The December Yen is holding up fairly well in spite of today’s “risk on” market environment, and continues to build upon last week’s reversal from 7-week lows. Today’s Japanese holiday may have helped, but last night’s Summers news has put more emphasis on the Yen being the near-term safe-haven destination of choice. Japanese economic data will need to show consistent improvement in order for the Yen to maintain that status, particularly on the inflation front as it remains well below the BOJ’s 2% target level. While the Yen will clearly benefit from any soft US data readings in front of the FOMC meeting, a large scale upside move may be off the table as long as Syria remains quiet and $10 billion Fed tapering is priced into the market.

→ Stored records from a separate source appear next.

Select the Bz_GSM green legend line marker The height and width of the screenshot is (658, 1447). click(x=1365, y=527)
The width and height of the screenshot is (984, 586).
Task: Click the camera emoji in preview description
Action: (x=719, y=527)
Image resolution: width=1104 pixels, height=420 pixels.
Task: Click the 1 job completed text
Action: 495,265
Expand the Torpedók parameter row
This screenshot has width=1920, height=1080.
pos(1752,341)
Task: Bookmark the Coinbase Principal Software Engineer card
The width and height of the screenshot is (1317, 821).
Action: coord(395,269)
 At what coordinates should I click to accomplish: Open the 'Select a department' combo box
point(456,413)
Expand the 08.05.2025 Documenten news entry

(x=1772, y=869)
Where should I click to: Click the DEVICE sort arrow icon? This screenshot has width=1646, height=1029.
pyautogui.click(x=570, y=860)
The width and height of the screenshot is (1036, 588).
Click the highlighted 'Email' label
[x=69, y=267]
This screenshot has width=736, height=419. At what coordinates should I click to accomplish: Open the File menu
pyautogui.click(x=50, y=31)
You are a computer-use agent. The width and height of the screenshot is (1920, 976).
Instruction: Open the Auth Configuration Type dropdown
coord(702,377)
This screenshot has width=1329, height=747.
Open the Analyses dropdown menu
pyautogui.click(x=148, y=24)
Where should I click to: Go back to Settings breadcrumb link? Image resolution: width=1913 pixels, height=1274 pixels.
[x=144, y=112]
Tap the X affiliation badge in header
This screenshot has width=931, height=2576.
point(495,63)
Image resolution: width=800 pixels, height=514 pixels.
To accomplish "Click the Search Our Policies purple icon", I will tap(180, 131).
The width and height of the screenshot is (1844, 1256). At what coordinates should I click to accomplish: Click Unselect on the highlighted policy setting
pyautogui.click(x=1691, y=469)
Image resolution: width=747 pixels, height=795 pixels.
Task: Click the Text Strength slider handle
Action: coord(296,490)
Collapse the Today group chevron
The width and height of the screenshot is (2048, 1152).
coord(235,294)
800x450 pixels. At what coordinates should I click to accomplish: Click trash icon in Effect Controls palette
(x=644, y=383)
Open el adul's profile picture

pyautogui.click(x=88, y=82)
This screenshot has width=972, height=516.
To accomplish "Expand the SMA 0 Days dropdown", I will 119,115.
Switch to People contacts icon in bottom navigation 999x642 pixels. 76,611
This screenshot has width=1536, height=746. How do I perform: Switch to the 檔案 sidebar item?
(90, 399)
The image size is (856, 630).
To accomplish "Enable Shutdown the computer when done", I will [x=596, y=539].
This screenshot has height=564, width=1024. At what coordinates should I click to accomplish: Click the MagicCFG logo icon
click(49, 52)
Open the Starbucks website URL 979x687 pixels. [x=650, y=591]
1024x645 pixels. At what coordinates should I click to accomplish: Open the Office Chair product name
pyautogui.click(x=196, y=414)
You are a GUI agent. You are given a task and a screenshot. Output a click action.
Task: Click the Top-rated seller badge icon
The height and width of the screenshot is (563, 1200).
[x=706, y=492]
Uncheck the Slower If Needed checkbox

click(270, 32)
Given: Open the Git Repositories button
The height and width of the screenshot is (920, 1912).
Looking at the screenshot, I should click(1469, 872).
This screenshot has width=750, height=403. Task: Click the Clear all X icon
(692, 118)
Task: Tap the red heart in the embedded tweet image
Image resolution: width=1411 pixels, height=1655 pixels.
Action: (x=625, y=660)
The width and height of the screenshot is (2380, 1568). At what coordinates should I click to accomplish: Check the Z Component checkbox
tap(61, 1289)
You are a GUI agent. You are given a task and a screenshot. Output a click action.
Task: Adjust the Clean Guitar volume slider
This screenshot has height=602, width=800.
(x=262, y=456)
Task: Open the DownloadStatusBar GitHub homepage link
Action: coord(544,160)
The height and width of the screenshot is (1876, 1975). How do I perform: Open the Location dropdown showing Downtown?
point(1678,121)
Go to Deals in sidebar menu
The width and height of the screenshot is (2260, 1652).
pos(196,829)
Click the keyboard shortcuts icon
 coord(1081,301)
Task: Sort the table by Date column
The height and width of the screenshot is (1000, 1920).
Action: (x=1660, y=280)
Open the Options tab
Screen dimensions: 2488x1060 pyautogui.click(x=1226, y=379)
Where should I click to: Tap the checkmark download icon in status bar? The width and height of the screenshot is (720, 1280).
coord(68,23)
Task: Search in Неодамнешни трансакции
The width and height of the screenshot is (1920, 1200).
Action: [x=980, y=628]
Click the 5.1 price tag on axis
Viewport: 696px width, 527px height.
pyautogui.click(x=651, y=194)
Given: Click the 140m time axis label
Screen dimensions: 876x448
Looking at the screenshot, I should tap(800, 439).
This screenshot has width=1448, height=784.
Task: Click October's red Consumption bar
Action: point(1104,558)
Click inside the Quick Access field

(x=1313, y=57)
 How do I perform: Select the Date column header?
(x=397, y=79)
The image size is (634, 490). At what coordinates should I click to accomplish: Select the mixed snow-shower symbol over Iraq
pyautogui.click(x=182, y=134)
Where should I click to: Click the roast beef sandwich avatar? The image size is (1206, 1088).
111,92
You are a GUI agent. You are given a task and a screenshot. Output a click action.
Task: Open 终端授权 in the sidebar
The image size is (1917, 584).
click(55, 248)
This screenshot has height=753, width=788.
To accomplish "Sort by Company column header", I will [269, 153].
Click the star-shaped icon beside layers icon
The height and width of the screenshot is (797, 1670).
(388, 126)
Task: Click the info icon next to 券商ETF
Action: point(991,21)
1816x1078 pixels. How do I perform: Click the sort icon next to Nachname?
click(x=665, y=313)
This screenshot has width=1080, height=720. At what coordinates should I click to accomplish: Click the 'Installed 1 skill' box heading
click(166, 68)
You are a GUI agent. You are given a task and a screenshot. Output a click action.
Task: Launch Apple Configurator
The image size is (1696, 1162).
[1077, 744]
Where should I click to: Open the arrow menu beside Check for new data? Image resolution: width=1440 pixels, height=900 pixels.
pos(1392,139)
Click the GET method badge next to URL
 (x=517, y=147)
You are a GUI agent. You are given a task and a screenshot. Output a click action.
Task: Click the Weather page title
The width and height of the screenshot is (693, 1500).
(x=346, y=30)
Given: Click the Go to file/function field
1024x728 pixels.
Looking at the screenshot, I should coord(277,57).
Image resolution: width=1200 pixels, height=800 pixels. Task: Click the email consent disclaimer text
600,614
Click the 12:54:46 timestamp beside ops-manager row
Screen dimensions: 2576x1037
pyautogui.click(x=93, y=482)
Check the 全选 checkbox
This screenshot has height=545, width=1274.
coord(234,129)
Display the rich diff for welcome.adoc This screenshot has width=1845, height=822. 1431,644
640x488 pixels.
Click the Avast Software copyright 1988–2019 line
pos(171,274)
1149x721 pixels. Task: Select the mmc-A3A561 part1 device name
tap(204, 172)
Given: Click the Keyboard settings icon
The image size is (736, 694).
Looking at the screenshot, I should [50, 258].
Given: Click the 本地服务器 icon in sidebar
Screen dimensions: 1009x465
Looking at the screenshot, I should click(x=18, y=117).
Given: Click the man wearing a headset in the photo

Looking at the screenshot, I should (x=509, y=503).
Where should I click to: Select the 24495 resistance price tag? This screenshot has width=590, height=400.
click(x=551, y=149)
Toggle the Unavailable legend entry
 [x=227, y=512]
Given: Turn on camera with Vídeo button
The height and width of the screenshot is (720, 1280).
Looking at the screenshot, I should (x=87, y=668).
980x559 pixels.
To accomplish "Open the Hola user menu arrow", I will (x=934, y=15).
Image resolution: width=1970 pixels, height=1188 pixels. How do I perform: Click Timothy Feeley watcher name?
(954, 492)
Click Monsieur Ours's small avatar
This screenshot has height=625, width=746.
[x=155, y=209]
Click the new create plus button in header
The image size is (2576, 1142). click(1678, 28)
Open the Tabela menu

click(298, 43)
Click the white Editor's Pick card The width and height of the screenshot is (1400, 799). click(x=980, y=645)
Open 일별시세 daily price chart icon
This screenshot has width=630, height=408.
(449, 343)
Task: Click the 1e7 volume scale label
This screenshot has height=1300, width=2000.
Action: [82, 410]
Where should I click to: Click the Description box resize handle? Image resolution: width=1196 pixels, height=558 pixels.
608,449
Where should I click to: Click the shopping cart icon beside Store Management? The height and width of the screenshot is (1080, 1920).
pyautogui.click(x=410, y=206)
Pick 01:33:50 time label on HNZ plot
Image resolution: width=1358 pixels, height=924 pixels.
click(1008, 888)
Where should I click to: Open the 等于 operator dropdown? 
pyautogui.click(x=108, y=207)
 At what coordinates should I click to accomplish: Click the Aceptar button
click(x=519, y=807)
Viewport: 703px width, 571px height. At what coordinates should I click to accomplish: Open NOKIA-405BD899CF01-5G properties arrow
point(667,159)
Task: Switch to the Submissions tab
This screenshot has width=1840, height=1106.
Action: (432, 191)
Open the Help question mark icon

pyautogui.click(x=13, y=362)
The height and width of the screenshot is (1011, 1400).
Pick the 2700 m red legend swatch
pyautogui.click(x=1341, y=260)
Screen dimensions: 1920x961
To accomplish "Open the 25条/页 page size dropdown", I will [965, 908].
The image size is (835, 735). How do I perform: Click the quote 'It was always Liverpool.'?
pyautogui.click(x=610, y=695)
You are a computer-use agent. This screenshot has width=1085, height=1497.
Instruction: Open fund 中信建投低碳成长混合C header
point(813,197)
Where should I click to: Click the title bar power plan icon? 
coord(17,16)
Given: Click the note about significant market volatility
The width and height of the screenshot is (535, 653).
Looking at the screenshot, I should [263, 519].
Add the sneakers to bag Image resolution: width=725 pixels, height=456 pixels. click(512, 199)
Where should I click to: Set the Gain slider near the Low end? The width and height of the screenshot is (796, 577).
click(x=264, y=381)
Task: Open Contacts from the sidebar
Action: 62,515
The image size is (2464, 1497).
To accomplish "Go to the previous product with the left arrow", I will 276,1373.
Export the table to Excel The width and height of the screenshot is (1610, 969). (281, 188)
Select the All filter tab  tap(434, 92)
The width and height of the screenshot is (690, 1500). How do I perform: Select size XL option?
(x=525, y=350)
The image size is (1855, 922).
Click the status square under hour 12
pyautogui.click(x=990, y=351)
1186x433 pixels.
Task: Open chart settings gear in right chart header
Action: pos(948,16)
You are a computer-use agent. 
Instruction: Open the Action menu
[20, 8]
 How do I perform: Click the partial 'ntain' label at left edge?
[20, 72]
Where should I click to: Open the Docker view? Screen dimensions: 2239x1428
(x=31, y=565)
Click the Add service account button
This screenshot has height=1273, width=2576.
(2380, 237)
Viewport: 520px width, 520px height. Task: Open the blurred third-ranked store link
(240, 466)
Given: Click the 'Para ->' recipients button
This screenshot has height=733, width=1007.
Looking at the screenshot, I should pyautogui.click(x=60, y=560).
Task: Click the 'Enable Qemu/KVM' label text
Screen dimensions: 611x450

The December Yen may pull back towards the 101.05 level later this morning, but looks to hold the upper hand on the Dollar until the Fed has its say later on this week.
Technical Outlook
JPY (SEP): Daily stochastics are showing positive momentum from oversold levels, which should reinforce a move higher if near term resistance is taken out. The market’s short-term trend is positive on the close above the 9-day moving average. With the close higher than the pivot swing number, the market is in a slightly bullish posture. The next upside target is 101.35. The next area of resistance is around 101.11 and 101.35, while 1st support hits today at 100.33 and below there at 99.78.